Note knotted lines hanging down from the carrier’s flight deck, remaining from her initial abandonment on 4 June. Official U.S. Navy Photograph, U.S. National Archives Collection.

nsign George H. Gay at Pearl Harbor Naval Hospital, with a nurse and a copy of the “Honolulu Star-Bulletin” newspaper featuring accounts of the battle. He was the only survivor of the 4 June 1942 Torpedo Squadron Eight (VT-8) TBD torpedo plane attack on the Japanese carrier force. Gay’s book “Sole Survivor” indicates that the date of this photograph is probably 7 June 1942, following an operation to repair his injured left hand and a meeting with Admiral Chester W. Nimitz.

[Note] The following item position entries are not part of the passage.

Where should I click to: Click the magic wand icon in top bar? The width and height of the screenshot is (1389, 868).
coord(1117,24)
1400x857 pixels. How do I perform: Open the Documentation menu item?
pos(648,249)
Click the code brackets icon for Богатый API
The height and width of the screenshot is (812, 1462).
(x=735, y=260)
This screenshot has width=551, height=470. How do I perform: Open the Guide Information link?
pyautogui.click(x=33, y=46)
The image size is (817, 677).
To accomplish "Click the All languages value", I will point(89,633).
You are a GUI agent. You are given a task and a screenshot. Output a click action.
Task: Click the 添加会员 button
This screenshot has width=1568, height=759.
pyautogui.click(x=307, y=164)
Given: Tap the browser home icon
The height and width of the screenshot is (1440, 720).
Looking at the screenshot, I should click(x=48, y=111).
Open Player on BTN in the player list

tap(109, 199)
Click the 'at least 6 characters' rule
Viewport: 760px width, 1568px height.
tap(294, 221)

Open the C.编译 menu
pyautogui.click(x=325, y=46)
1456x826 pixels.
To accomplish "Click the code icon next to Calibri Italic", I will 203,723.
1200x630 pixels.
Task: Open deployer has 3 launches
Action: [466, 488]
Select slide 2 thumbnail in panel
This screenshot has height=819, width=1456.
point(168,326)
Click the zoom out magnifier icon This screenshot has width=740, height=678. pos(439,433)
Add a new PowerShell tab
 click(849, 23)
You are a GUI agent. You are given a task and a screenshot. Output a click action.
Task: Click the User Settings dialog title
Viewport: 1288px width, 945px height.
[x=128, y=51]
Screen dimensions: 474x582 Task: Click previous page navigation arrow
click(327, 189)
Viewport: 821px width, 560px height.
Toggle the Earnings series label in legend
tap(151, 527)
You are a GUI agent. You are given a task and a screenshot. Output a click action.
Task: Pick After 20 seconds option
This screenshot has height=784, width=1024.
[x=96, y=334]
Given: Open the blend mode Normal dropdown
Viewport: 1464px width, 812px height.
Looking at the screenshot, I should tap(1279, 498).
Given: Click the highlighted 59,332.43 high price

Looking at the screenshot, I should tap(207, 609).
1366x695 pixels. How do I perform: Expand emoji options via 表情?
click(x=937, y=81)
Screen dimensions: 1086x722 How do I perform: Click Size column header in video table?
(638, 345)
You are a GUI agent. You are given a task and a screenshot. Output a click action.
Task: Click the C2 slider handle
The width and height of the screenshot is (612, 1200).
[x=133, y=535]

Official U.S. Navy Photograph, U.S. National Archives Collection.

USS Yorktown (CV-5) is hit on the port side, amidships, by a Japanese Type 91 aerial torpedo during the mid-afternoon attack by planes from the carrier Hiryu, 4 June 1942. Photographed from USS Pensacola (CA-24). Yorktown is heeling to port and is seen at a different aspect than in other views taken by Pensacola, indicating that this is the second of the two torpedo hits she received.
Note very heavy anti-aircraft fire. Official U.S. Navy Photograph, U.S. National Archives.

USS Yorktown (CV-5) is abandoned after receiving damage from two Japanese aerial torpedoes, 4 June 1942. Destroyers at right are picking up survivors. The most distant of the two destroyers is USS Balch (DD-363). Official U.S. Navy Photograph, now in the collections of the U.S. National Archives.

Japanese aircraft carrier Hiryu maneuvers to avoid three sticks of bombs dropped during a high-level attack by USAAF B-17 bombers, shortly after 8AM, 4 June 1942. U.S. Air Force Photograph.

Crew of U.S. Army Air Force First Lieutenant James Muri’s B-26, who made a torpedo attack on a Japanese aircraft carrier during the early morning of 4 June 1942. The plane had more than 500 bullet holes when it landed at Midway following this action.
1st. Lt. Muri is second from left, in the front row. U.S. Air Force Photograph.

Crew of the Patrol Squadron 44 (VP-44) PBY-5A “Catalina” patrol bomber that found the approaching Japanese fleet’s Midway Occupation Force on the morning of 3 June 1942. Official U.S. Navy Photograph, National Archives.